Elle envisage une modification de l’article 43 du code de procédure pénale pour intégrer le lieu de domiciliation de la victime comme critère de compétence territoriale, ce qui limiterait le recours aux dessaisissements.

Elle appelle enfin à rénover les outils numériques de suivi des procédures sensibles et à expertiser le fonctionnement concret de la gestion collaborative des procédures en gendarmerie, dont le déploiement « n’a pas encore atteint le niveau de maturité escompté ».

Opération parapluie

Ce rapport n’est qu’un pré-rapport, commandé dans l’urgence, au regard de l’indignation qu’a suscité cette affaire. Il est très sévère sur certains individus mais, passe sous silence les causes profondes de cette série de dysfonctionnement.
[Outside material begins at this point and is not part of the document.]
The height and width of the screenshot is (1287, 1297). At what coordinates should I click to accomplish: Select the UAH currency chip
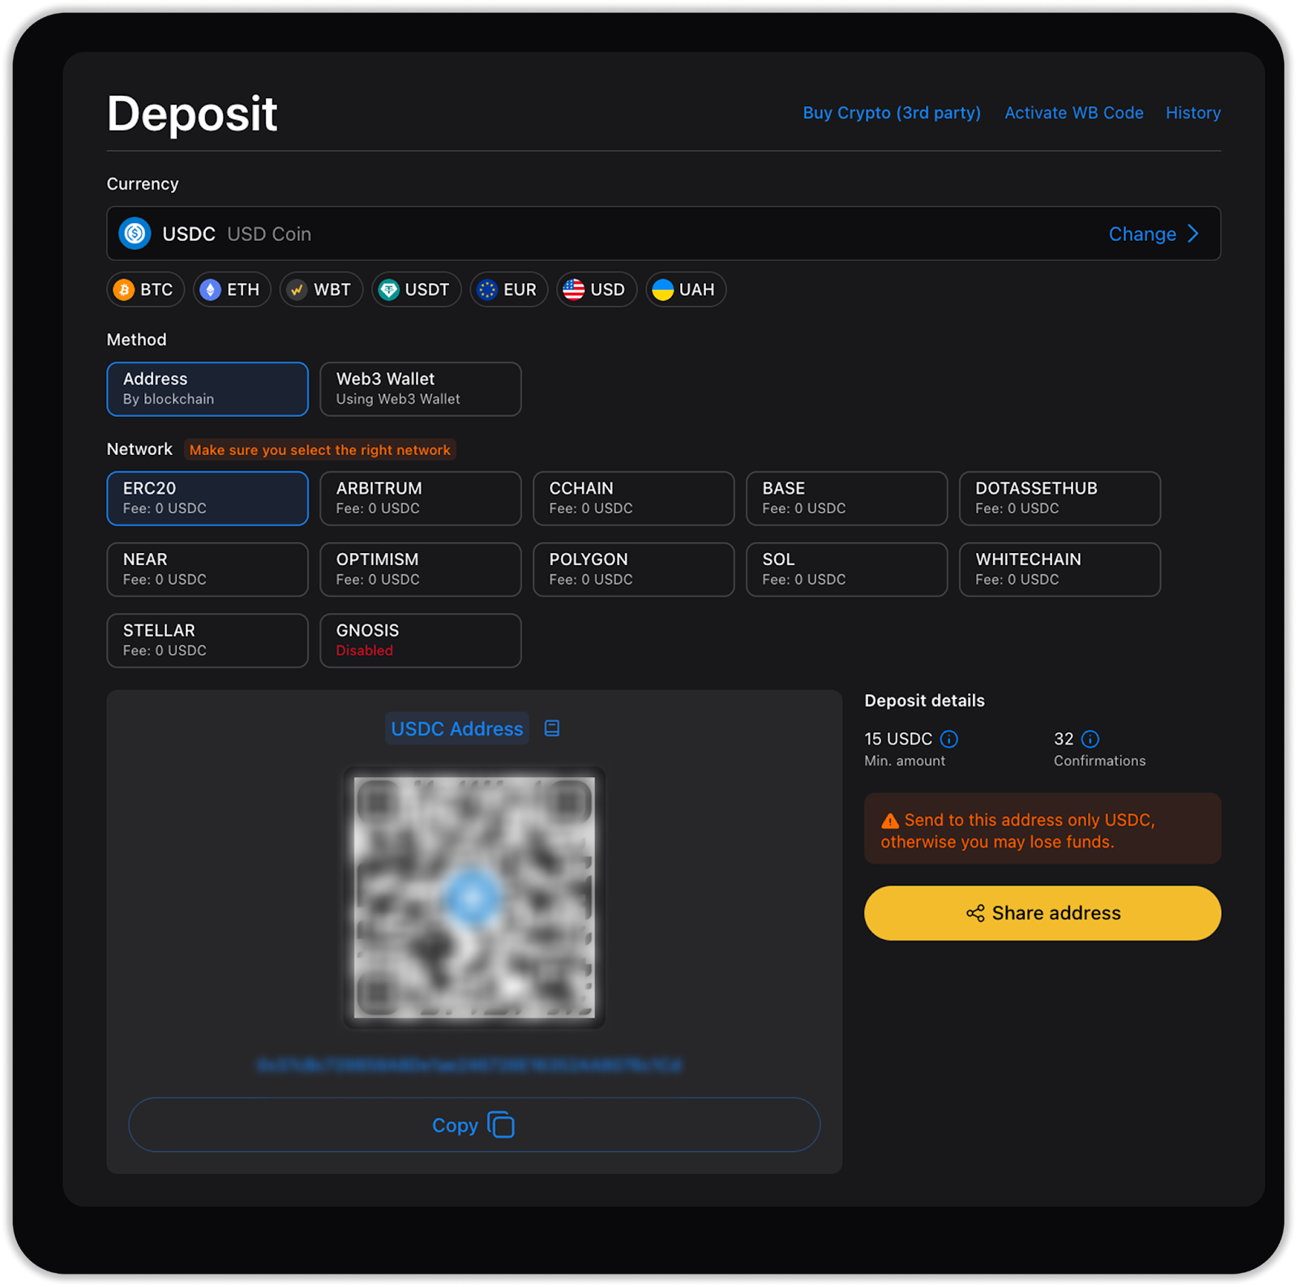(x=686, y=290)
Il évoque ici et là quelques problèmes d’effectifs et de logiciels obsolètes mais oublie que des directives ministérielles n’ont pas été données.

Ainsi, le rapport indique une hausse de 47 % des viols sur mineurs entre 2021 et 2025 en zone gendarmerie en Occitanie, sans que les effectifs aient suivi dans les mêmes proportions.

Il est probable que la mission d’information, pourvue des moyens d’une commission d’enquête au Sénat, sur le pilotage de la politique pénale et la prévention de ses dysfonctionnements, sera plus objective.

Le rapport est disponible ici.


*La mère de Rosa (nom d’emprunt), à savoir, Audrey, a choisi de se faire connaître. Nous avons donc utilisé leur nom, en lieu et place de victime A, ainsi qu’elles sont désignées dans le rapport d’inspection.

**Jérôme Barella est présumé innocent.